— START Data supplied —
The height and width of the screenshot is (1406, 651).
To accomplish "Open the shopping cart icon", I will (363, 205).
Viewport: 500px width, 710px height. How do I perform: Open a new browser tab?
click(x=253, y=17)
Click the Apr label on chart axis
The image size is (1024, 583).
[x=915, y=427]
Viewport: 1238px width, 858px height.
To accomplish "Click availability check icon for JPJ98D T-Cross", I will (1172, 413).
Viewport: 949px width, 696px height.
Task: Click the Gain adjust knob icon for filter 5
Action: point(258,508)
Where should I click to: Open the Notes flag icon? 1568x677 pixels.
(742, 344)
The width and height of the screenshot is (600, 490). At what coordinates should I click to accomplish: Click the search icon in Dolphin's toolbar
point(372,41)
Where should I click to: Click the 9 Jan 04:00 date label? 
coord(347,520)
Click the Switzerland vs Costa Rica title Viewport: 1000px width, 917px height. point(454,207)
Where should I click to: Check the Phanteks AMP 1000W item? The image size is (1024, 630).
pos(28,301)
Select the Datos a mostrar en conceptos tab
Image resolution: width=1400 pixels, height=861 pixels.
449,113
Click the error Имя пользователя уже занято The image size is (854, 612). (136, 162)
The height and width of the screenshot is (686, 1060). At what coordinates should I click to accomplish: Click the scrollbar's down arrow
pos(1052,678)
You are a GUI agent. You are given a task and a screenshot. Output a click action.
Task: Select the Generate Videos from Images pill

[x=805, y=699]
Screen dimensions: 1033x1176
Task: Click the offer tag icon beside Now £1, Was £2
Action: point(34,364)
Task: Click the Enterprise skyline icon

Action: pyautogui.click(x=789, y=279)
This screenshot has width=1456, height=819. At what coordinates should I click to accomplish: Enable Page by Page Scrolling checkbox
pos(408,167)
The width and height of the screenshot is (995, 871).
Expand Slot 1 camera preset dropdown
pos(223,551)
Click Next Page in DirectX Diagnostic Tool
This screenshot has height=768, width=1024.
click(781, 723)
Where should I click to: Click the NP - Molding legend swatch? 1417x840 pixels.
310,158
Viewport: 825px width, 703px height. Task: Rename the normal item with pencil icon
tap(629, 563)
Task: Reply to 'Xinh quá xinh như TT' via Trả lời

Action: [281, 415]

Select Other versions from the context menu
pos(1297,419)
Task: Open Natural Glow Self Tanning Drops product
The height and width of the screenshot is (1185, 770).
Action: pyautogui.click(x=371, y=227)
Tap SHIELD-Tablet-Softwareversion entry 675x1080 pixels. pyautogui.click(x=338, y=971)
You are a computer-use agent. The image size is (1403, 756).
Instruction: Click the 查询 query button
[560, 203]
— END Data supplied —
# Exercise aim
Please arrange the lines running from the start of the records through the line containing "[x=915, y=427]", inclusive, as a numbered list with blank lines left out.

# Solution to this task
1. The height and width of the screenshot is (1406, 651).
2. To accomplish "Open the shopping cart icon", I will (363, 205).
3. Viewport: 500px width, 710px height. How do I perform: Open a new browser tab?
4. click(x=253, y=17)
5. Click the Apr label on chart axis
6. The image size is (1024, 583).
7. [x=915, y=427]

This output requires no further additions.